#### Problem to solve
Among the lines below, tally those that hold "agent". Return the number and nothing more.

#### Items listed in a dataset
********************

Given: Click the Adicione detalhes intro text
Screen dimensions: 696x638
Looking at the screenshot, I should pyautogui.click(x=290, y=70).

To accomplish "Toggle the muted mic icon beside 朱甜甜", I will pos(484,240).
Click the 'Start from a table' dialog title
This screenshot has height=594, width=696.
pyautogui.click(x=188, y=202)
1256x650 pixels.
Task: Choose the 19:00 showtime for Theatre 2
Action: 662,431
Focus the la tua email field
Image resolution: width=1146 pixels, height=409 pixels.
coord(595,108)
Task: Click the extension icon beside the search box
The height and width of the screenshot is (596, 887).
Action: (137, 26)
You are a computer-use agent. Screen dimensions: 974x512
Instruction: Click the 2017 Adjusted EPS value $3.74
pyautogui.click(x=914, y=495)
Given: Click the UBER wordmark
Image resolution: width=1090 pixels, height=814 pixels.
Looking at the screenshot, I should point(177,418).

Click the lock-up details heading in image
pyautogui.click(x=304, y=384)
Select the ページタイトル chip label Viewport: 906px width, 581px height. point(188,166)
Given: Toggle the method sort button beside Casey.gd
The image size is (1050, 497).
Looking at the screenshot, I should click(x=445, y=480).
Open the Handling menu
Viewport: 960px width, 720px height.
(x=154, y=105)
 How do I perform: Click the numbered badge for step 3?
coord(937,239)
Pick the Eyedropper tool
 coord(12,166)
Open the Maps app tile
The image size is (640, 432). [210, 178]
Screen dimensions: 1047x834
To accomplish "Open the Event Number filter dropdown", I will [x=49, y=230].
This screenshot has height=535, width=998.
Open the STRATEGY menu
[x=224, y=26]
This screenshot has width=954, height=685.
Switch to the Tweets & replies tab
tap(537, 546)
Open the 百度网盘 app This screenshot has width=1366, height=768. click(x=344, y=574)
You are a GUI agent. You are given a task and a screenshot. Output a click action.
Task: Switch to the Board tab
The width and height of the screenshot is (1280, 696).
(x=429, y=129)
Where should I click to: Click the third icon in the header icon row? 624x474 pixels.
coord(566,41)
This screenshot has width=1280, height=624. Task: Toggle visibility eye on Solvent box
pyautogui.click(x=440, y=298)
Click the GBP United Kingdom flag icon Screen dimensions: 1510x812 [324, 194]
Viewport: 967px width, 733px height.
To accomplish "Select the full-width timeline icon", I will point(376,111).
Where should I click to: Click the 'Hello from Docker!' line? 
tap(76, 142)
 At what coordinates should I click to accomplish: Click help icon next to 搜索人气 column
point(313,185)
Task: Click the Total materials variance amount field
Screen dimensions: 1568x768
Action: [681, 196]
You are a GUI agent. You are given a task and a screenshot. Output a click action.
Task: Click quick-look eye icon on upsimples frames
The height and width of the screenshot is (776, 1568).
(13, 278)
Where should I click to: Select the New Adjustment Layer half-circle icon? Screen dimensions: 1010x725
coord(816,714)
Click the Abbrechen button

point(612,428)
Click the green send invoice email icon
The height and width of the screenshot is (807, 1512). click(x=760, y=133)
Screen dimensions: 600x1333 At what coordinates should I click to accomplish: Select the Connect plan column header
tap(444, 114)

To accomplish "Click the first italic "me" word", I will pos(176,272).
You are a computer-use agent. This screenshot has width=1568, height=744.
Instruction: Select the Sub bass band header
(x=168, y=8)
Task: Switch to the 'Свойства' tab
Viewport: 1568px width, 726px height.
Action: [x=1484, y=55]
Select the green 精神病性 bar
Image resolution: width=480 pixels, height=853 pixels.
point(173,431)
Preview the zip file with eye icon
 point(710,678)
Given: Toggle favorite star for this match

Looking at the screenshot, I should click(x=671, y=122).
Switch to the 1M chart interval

********************

#### Response area
4